**RECORDS:**
▶
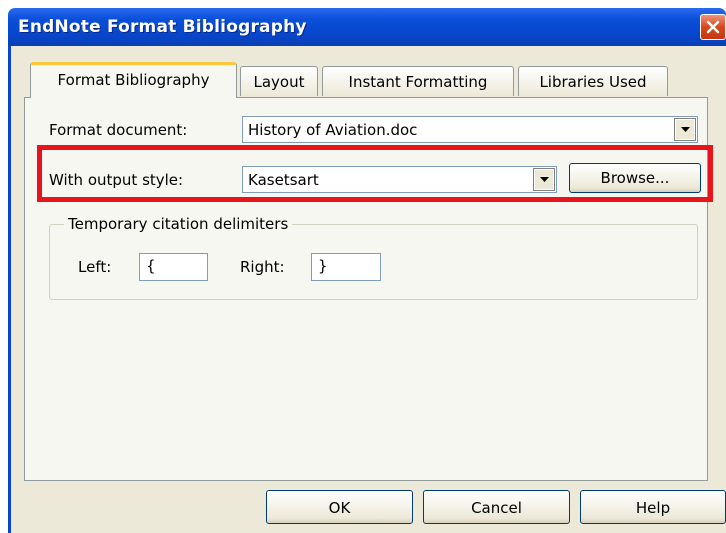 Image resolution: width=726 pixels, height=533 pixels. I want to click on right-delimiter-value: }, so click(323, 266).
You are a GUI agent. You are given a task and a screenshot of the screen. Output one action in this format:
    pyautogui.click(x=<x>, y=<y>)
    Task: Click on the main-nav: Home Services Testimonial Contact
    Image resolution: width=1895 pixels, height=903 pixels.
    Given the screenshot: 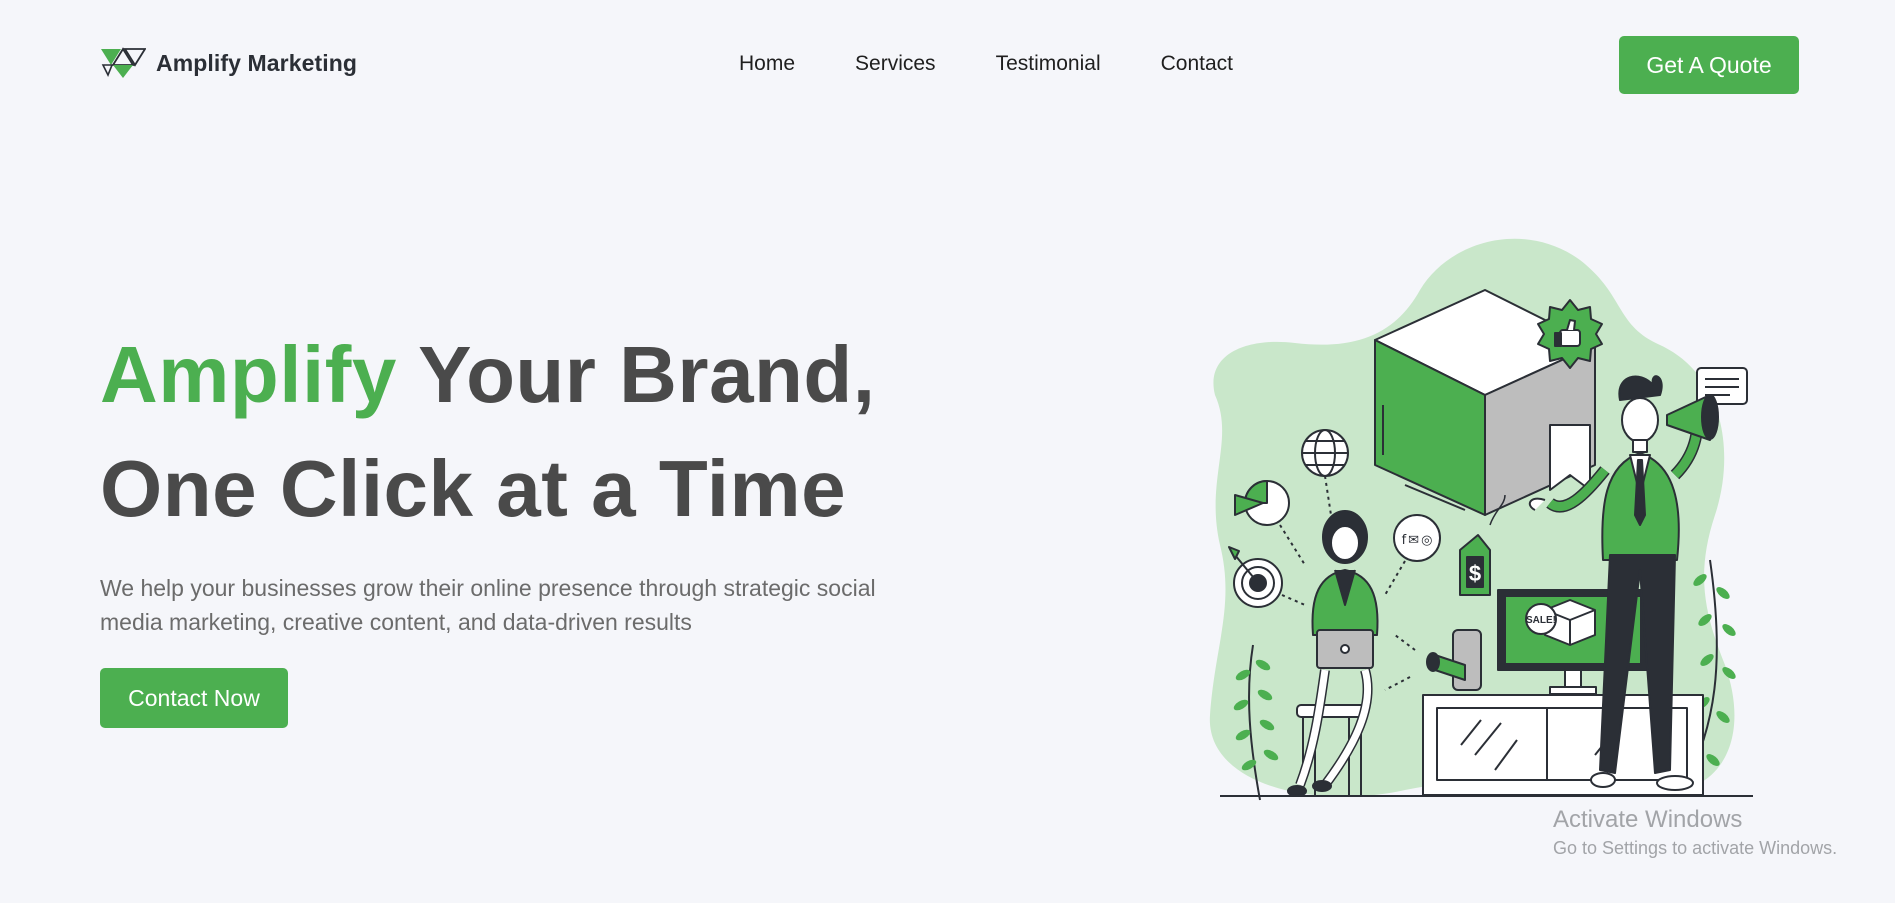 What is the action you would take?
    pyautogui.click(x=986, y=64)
◀
▶
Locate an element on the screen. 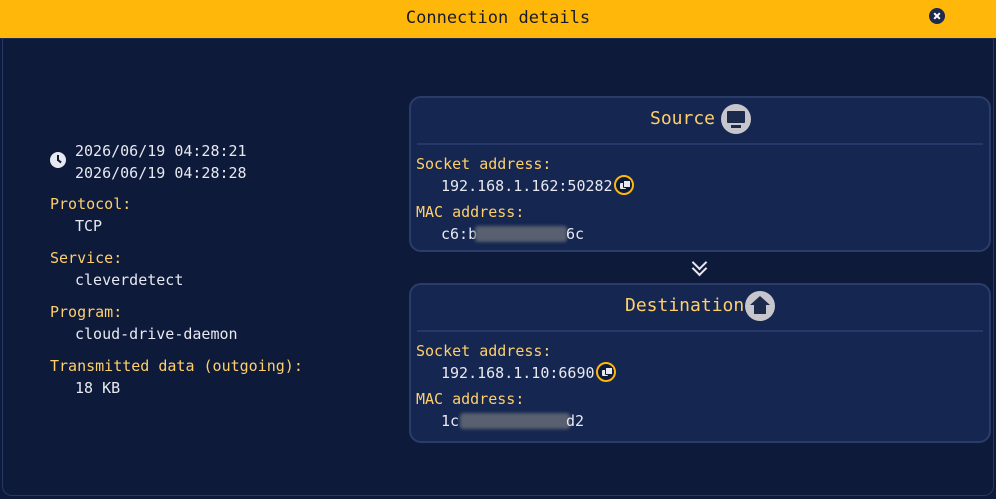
◀
**PROMPT:**
Copy the stretch from "You are a GUI" through "Image resolution: width=1895", putting "Reviews" in place of "Testimonial" and leaving everything else unchanged.

**ANSWER TO THE PROBLEM:**
You are a GUI agent. You are given a task and a screenshot of the screen. Output one action in this format:
    pyautogui.click(x=<x>, y=<y>)
    Task: Click on the main-nav: Home Services Reviews Contact
    Image resolution: width=1895 pixels, height=903 pixels.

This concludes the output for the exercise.